Ideal with zero localizations at prime ideals containing it
Counterexamples exist. In fact:
Proposition. TFAE:
- $I_{\mathfrak p} = 0$ for all primes $\mathfrak p \supset I$
- $\forall x \in I : Ann(x) + I = R$
- $\forall x \in I : \exists y \in I : xy=x$
In particular, a nonzero proper ideal in a boolean ring is a counterexample.
Proof. $1 \implies 2$: Take $x \in I$. Suppose there is a prime ideal $\mathfrak p$ containing $Ann(x) + I$. Localizing at $\mathfrak p$, we find $r \in R - \mathfrak p$ with $rx= 0$. This contradicts $Ann(x) \subset \mathfrak p$.
$2 \implies 3$: Take $a \in R$ and $y \in I$ with $a+y = 1$ and $ax = 0$. Then $xy = x$.
$3 \implies 1$: Take $x \in I$, $y \in I$ with $xy = x$ and take $\mathfrak p \supset I$. Because $(1-y)x = 0$ and $1-y \notin \mathfrak p$, $x$ becomes $0$ in $I_{\mathfrak p}$. $\square$
Milking this, we find:
- such $I$ consists of zero divisors.
- There are no counterexamples when $R$ is an integral domain.
- If $I$ is nonzero, proper and finitely generated, it contains a nontrivial idempotent. Proof: From 2. it follows that $Ann(I) + I = R$. Write $a + x = 1$ with $aI = 0$ and $x \in I$. Then $x^2=x$.
Since you asked about $Spec(R)$ connected and reduced, here's an example (necessarily not Noetherian).
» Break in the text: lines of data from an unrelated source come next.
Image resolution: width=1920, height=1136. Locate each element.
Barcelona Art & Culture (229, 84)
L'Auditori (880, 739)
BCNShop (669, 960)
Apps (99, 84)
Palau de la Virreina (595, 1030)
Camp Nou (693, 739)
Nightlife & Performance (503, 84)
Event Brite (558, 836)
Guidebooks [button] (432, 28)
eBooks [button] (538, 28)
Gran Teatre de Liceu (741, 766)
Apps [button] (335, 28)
Take a field $k$, let $R = k[X_1, X_2, \ldots]$ modulo the ideal generated by the $X_iX_j-X_i$ for $j>i$, and let $I$ be the ideal generated by the $X_i$.
Consider the ring $$R= \mathbb Z_2 \times \mathbb Z_2 \times... \times \mathbb Z_2 \times.....$$ countable number of times .
Look at the ideal $$ I= \bigoplus _{\mathbb N} \mathbb Z_2$$
I claim $I_p=0 \forall p \in Spec \ R$ containing $I$. Say $I \subset p$ Consider $a\in I$. Observe that $a^2=a$ and hence $a= 0 $ in $A_p$ since $1-a $ is not in $p$ ( since $a\in I \subset p$)
Thus every element of $I$ becomes $0$ in $A_p$ and hence $I_p=0 \forall p \in Spec \ A $